By David Glovin and Patricia Hurtado

Nov. 9 (Bloomberg) -- Bernard Kerik, the former police commissioner under New York City Mayor Rudolph Giuliani who withdrew his nomination to head the Department of Homeland Security, was charged with fraud and conspiracy.

Giuliani, a candidate for the 2008 Republican presidential nomination, appointed Kerik police commissioner in 2000. He turned down a 2004 offer to run the Homeland Security Department, a post Giuliani recommended him for, after it was disclosed that he failed to pay taxes for his housekeeper.

Kerik, 52, is accused in a 16-count indictment of receiving ``money and other things of value'' in return for lobbying city regulators on behalf of an unidentified New Jersey construction and waste-management company. The firm, called XYZ in the indictment, paid for the renovation of Kerik's apartment, according to the indictment.

``During the period that Bernard B. Kerik requested and received these benefits from XYZ, he assisted the company by contacting regulators and other public officials on XYZ's behalf so that XYZ would be permitted to do municipal-regulated business,'' prosecutors said in the indictment.

The indictment may complicate Giuliani's presidential aspirations as the first state primaries approach. Giuliani, 63, has a double-digit lead over his Republican opponents, according to a Nov. 5 Washington Post-ABC News poll. The two men also worked as partners in a security business that was part of Giuliani's consulting firm.

Conspiracy, Fraud

Kerik is charged with conspiracy, mail fraud, wire fraud, obstructing the Internal Revenue Service and making false statements. He is accused of depriving New York City of his ``honest services.''

The charges follow Kerik's July 2006 guilty plea to two misdemeanor charges for accepting $165,000 in home renovations and failing to report a $28,000 loan he received from a contractor with alleged ties to organized crime.

A state judge in New York City fined him $221,000. Kerik's name, which Giuliani added to the Manhattan Detention Complex after Kerik's term as corrections commissioner, was stripped from the jail the next day.

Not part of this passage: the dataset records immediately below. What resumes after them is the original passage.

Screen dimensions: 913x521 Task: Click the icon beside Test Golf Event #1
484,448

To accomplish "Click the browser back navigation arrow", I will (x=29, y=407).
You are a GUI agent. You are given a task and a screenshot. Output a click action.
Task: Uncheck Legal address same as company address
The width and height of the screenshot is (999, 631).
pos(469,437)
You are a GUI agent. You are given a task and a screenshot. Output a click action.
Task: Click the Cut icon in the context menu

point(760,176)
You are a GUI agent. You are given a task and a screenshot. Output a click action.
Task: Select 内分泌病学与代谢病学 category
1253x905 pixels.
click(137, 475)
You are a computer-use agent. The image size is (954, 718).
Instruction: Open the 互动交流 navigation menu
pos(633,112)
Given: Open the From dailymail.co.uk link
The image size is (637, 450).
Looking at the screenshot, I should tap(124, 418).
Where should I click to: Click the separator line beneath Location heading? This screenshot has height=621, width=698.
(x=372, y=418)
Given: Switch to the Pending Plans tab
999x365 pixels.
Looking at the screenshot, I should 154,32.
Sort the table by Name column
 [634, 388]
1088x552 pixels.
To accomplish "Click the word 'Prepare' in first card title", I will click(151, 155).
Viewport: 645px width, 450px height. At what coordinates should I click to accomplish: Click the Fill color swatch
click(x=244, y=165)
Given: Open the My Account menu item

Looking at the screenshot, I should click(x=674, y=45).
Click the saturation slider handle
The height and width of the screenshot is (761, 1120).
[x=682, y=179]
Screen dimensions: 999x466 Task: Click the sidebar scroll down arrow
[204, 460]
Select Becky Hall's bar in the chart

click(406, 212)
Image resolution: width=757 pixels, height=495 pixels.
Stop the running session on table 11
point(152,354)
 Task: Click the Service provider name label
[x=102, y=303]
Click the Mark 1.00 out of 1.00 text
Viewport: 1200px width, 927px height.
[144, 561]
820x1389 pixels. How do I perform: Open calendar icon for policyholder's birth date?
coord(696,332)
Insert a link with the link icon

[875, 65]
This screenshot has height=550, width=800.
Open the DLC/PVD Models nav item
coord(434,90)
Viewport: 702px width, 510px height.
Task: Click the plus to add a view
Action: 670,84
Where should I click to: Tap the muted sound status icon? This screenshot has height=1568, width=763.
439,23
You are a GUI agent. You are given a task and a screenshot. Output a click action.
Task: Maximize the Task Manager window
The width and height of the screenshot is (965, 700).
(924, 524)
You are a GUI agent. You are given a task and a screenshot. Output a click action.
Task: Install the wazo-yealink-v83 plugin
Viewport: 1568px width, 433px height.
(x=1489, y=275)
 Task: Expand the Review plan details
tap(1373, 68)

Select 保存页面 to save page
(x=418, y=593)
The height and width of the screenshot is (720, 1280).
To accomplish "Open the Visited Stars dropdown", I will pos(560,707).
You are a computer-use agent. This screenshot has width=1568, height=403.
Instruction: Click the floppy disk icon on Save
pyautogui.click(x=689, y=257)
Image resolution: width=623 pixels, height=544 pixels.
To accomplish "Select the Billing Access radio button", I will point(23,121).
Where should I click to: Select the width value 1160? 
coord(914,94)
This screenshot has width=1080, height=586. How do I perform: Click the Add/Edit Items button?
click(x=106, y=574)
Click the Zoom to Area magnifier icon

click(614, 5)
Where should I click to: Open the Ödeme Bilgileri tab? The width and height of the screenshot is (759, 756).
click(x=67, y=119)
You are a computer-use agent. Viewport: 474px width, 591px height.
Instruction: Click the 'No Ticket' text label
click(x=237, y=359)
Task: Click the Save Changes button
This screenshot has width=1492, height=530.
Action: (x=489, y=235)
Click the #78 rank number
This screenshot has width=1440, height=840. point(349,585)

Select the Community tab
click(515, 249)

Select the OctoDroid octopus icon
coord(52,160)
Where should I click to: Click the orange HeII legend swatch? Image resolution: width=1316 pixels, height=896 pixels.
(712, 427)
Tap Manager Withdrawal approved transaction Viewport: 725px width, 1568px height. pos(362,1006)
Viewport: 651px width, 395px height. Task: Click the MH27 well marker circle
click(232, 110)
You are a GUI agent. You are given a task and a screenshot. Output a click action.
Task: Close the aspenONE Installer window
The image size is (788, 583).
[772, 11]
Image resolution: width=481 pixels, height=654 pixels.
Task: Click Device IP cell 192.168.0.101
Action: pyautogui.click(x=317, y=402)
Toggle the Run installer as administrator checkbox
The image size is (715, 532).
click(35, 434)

Giuliani said last week that Kerik's crime-fighting successes outweighed his legal problems, the Associated Press reported.

Kerik, born in Newark, New Jersey, began his career in law enforcement as a New York City police patrolman in 1986, became a narcotics detective and was eventually named corrections commissioner under Giuliani in 1997.

Kerik Autobiography

In his 2001 autobiography, ``The Lost Son: A Life in Pursuit of Justice,'' Kerik wrote about growing up in Paterson, New Jersey, and learning that his mother was a prostitute who abandoned him and his father. She was murdered in Ohio in 1964, he wrote.

Appointed New York's 40th police commissioner in August 2000, Kerik held that post until 2001, leaving after the Sept. 11 terrorist attacks. Kerik was later sent by the Bush administration to Iraq to oversee the formation and training of that nation's police force after the fall of Saddam Hussein.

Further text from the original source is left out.